#### ASSIGNMENT:
The lines to repeat are those below from the one containing "Viewport: 750px width, 546px" down to the one containing "Given: Click the camera Photo/Video icon", both included; reproduce them exactly and nothing else.

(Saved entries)
╔══
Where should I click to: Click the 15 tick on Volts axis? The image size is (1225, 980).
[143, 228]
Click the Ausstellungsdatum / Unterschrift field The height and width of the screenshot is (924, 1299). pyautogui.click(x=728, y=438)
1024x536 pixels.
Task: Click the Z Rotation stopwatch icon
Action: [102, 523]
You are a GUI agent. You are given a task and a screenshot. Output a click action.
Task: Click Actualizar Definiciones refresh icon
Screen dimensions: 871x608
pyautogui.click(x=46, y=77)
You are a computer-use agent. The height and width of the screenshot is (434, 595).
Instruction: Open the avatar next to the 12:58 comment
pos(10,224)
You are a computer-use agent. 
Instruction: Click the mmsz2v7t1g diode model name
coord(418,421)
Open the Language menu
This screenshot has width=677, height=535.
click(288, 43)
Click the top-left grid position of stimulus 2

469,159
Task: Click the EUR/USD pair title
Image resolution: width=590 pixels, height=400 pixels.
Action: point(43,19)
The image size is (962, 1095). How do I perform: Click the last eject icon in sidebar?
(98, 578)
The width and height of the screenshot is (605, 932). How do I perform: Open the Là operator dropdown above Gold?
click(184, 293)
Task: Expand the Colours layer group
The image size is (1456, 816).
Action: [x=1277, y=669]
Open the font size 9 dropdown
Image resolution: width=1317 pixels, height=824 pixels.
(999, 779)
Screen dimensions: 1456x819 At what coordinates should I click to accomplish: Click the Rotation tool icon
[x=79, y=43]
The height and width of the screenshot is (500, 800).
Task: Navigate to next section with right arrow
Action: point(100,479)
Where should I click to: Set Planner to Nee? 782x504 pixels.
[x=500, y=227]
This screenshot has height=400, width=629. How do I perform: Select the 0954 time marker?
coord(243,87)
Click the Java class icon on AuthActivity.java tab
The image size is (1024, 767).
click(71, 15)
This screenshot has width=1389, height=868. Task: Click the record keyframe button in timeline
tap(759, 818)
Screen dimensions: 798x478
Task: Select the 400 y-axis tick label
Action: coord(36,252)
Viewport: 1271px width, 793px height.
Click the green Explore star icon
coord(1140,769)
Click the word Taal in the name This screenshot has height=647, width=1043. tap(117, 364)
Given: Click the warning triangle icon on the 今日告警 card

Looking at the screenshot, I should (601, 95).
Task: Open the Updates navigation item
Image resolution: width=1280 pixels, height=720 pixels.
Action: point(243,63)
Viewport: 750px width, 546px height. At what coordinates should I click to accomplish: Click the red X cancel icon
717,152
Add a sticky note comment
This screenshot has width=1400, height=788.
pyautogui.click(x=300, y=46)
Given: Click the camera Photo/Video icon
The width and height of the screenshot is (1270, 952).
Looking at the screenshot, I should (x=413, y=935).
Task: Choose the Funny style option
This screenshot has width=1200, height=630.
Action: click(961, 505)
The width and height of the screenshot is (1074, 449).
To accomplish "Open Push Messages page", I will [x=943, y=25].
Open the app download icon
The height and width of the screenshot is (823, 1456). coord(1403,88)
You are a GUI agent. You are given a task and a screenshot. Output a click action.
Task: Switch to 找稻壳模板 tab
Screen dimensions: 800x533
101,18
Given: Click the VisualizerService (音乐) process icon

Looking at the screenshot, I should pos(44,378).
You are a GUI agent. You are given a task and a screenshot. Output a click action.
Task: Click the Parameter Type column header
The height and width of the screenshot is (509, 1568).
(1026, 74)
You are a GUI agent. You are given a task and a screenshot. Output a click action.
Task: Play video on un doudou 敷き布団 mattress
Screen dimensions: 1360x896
╚══
#### RESPONSE TO THIS TASK:
Viewport: 750px width, 546px height. At what coordinates should I click to accomplish: Click the red X cancel icon
717,152
Add a sticky note comment
This screenshot has width=1400, height=788.
pyautogui.click(x=300, y=46)
Given: Click the camera Photo/Video icon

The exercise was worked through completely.